Eduardo Barroso sabe que percebe pouco de bola. A ele basta-lhe saber que é golo quando a bola entra na baliza e compreender a regra do fora de jogo. Sabe poucos nomes de árbitros (mas chama-lhes todos os nomes), não faz ideia do que uma equipa deve fazer em campo. Mas está-se borrifando, e bem. O que lhe interessa é a glória do seu clube, semana a semana.

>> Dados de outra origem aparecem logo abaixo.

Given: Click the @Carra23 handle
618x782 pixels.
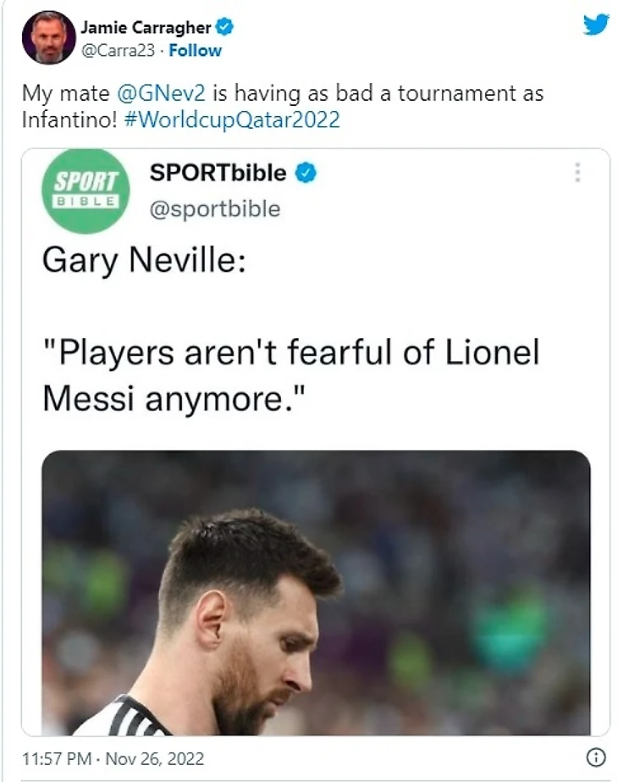Looking at the screenshot, I should point(120,50).
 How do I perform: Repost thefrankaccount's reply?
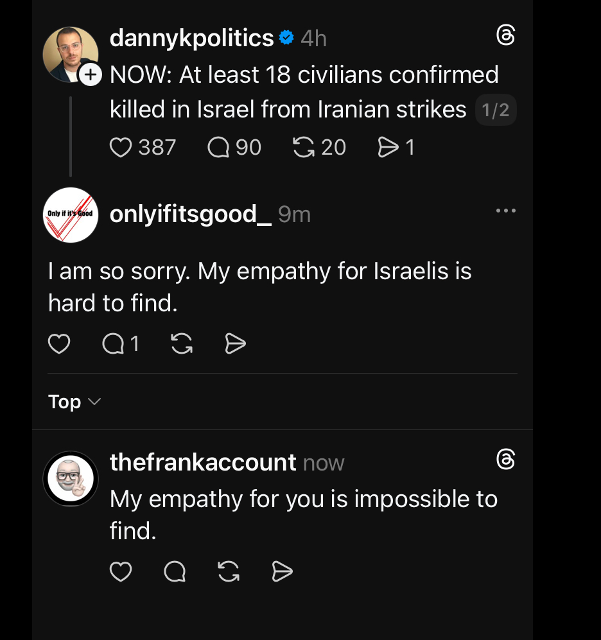[x=229, y=571]
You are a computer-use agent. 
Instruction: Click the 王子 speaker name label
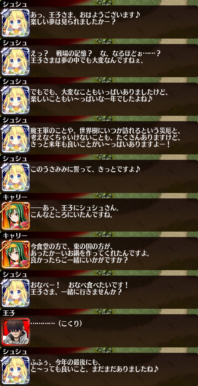pyautogui.click(x=9, y=312)
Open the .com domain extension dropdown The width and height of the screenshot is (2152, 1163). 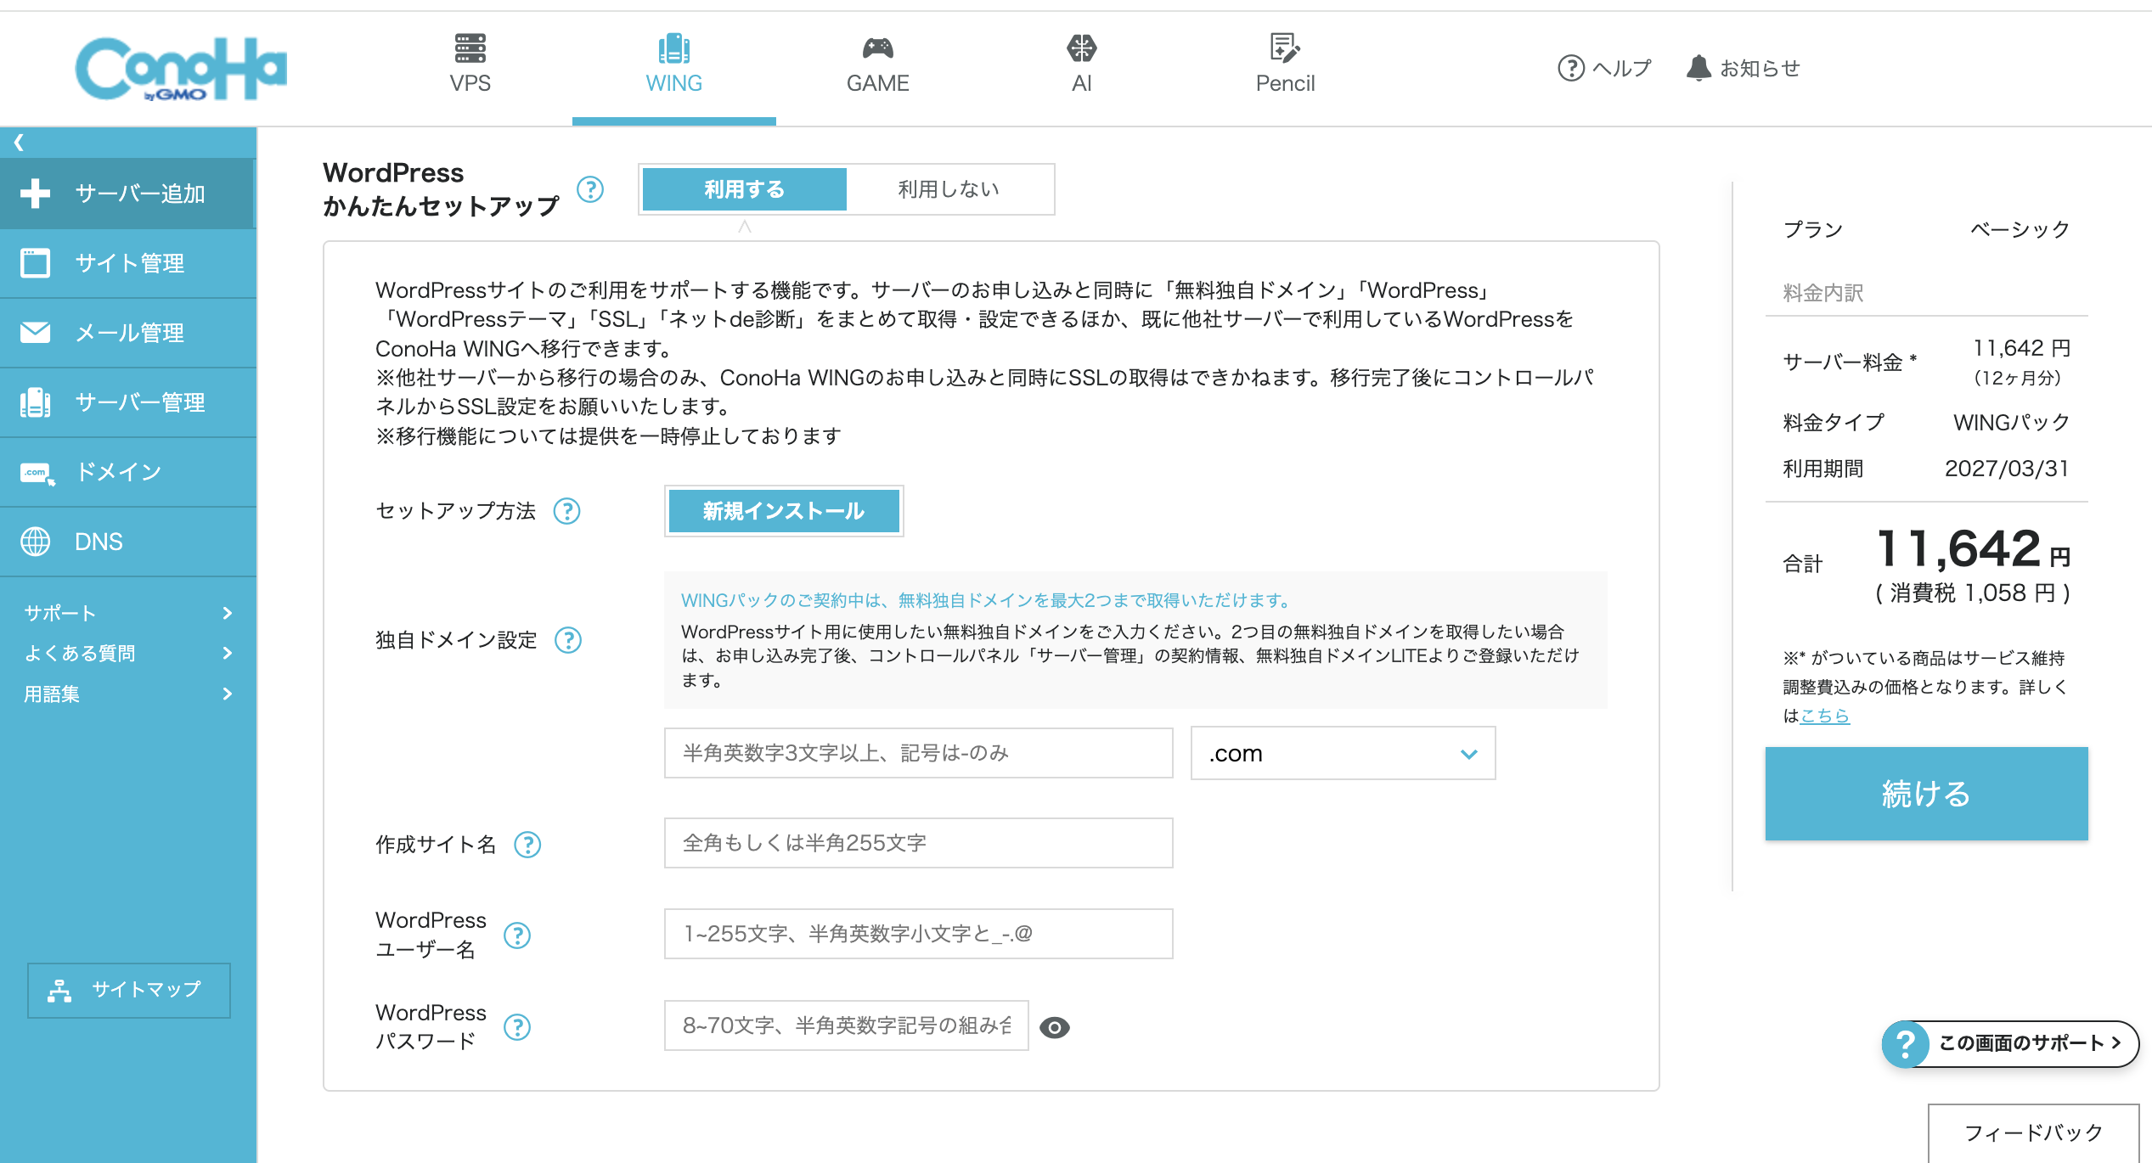1342,754
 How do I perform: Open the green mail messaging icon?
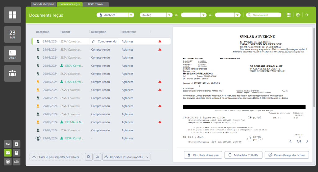tap(8, 153)
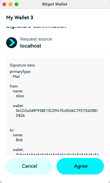
Task: Click the primaryType field label
Action: 20,72
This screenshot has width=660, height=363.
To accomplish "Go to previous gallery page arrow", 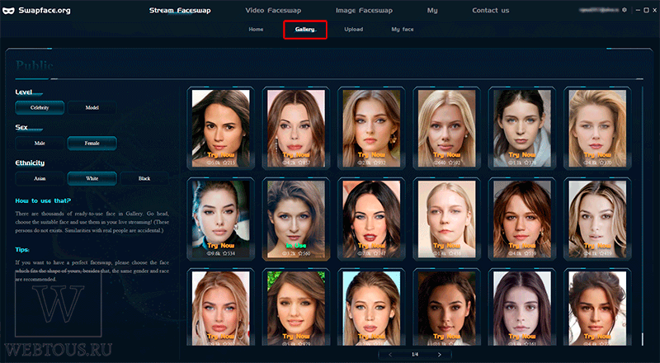I will pyautogui.click(x=390, y=355).
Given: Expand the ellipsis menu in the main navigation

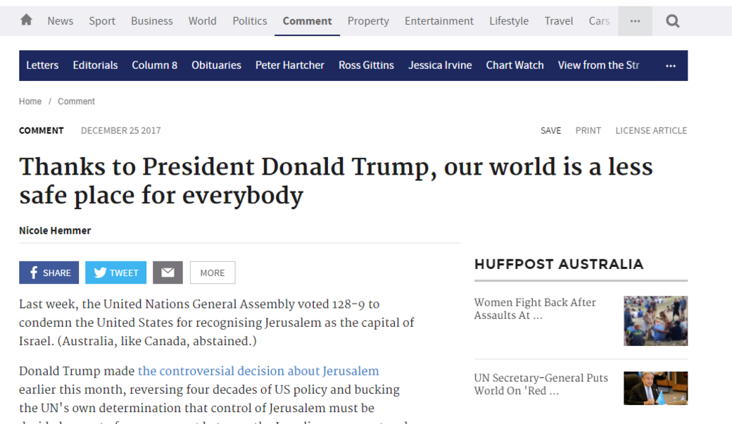Looking at the screenshot, I should point(634,20).
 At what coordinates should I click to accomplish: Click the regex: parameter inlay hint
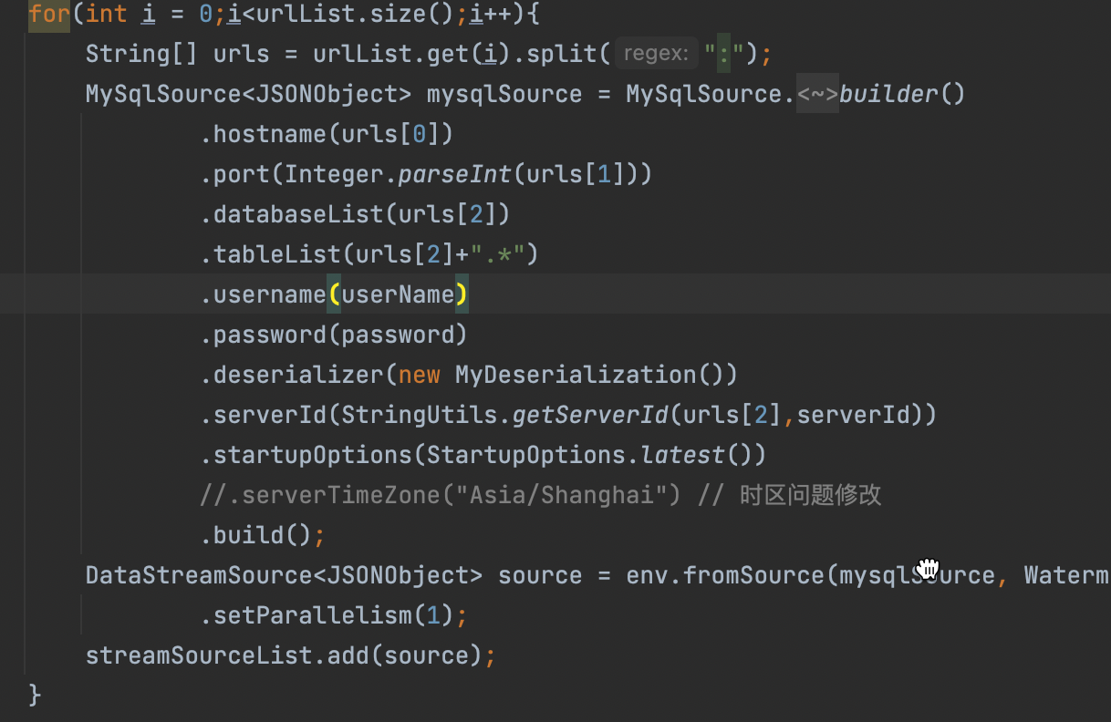[656, 54]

Depois, Barroso sabe que sofre de uma malapata cruel: ser do Sporting. E compraz-se com isso, num exercício divinal de comoção passional e inteligência emocional. É por isso que tem insistido na tese de que os árbitros, antes de apitarem o Sporting, deviam consultar um psicanalista, de modo a contrariarem o seu subconsciente, que malevolamente os leva a prejudicarem o Sporting. Barroso diz isto a sorrir (mas convictamente), juntando vários argumentos e exibindo lances que servem de prova à sua teoria. Várias vezes, para estupefacção de Serrão, que se inquieta. É brilhante...sugere-lhes até o especialista, seu colega, a quem deveriam recorrer.
Mas bom, bom, é o desprezo que o próprio Barroso já não esconde pelo formato do programa: o que ele quer é divertir-se e, com isso, diverte-me imenso. Um exemplo? O do último programa: "Eduardo, o que achou do jogo da selecção nacional contra Chipre?". Resposta, com ar matreiro e um sorriso genuíno: "Uma merda. O jogo foi uma merda". A verdade no seu estado mais puro, dita com as palavras de um adepto. Que não precisa de se dar ares intelectualóides para sobreviver. Que está ali como está na bancada: sabendo pouco ou nada de bola, vibrando pelo seu clube.

Quando tirarem Eduardo Barroso dali (vai haver, aposto, algum iluminado que se indignará com o seu jeito politicamente incorrecto - neste pobre país é sempre assim) acaba o programa. No seu género, é o último que resta.